И никого не волнует, что ты не виноват, ну, или почти не виноват, да и тётка на самом деле вовсе не тётка; всем наплевать, потому что для всех ты – отмороженный маньяк. Вот это я называю настоящими проблемами.
Станислав Шанин по прозвищу «Шатун» намекнул, что Ромку и Артёма убил именно я – под воздействием ментального паразита, который искажает восприятие и сводит с ума. Как ни странно, я по этому поводу особо не переживал, хотя ожидал, что буду переживать: никаких угрызений совести, ужаса, ночных кошмаров и прочих беспокойств в том же роде испытывать мне не пришлось. И Ромка с Артёмом ни разу не приснились, как можно было бы ожидать. С одной стороны, я понимал, что во всём виноват ментальный паразит, а не я. С другой, уж слишком много событий навалилось за последние дни, мои сенсорные каналы, если можно так выразиться, оказались переполненными, было не до переживаний и самокопания.
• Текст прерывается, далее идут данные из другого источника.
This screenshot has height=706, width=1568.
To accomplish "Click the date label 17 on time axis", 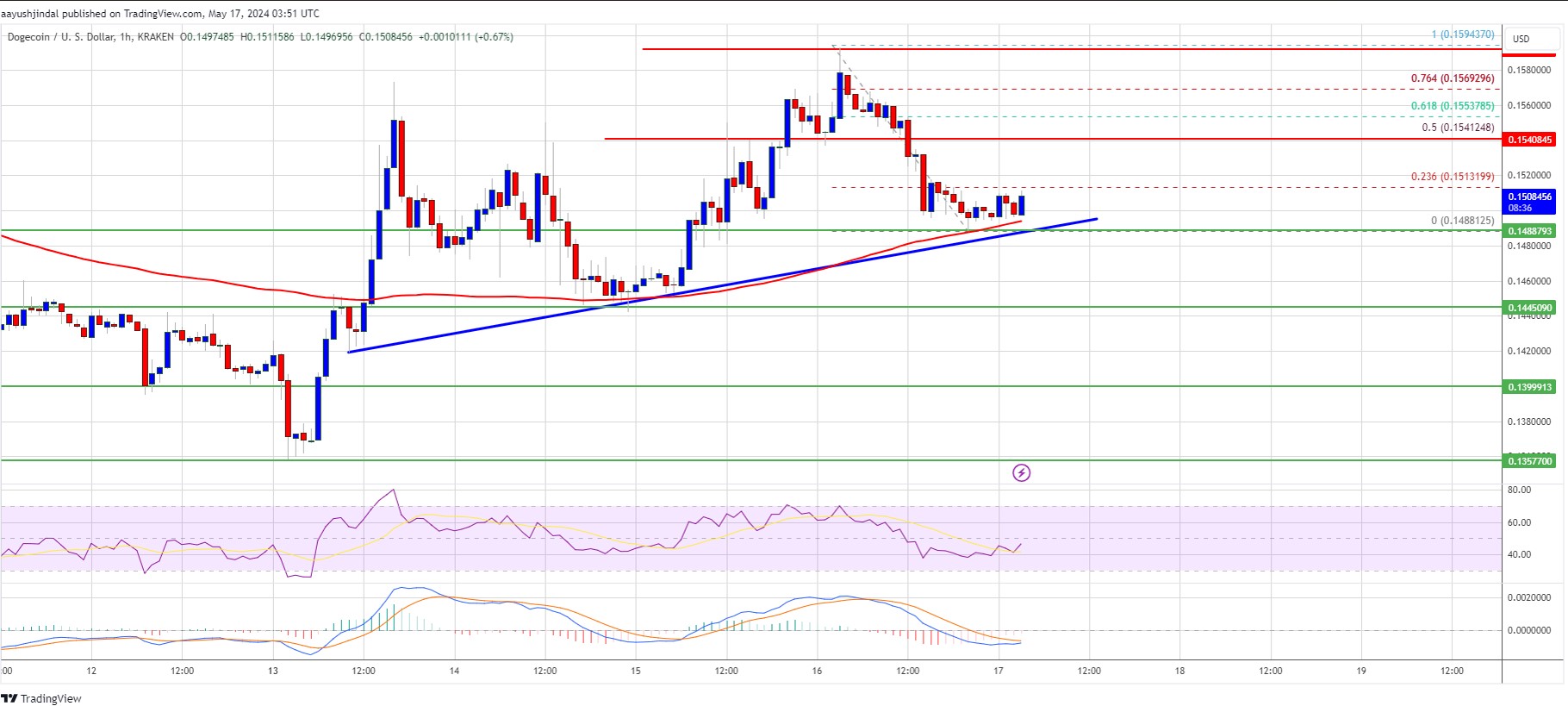I will 998,671.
Мой родной город, где всё и случилось, остался далеко за кормой. И возвращаться туда я не собирался.
Скорее всего, реакция наступит в будущем, кто знает. Лучше бы не наступала, конечно, – что сделано, то сделано. Всё уже в прошлом.
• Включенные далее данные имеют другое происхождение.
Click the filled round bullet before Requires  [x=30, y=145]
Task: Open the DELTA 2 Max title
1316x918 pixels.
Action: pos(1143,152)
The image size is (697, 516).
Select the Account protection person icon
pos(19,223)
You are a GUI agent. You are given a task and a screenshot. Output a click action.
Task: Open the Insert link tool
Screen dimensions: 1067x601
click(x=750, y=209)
Между тем событий и впечатлений в моей жизни меньше не становилось. Мы с Шаниным (и манкуртом Геной, но он не в счёт) были кем-то вроде дальнобойщиков, только вместо фуры у нас имелся микроавтобус «Мерседес сплинтер». Жили, ели, спали мы в машине и всё ехали, ехали на восток, от города к городу, по бесконечным просторам нашей необъятной страны. В Екатеринбурге меня пронесло от несвежего пирожка, в Тюмени я чуть не вывихнул ногу, когда спрыгнул с кузова грузовика, – помогал владельцу СТО разгрузить машину. За эту услугу владелец СТО почти бесплатно «переобул» наш автобус.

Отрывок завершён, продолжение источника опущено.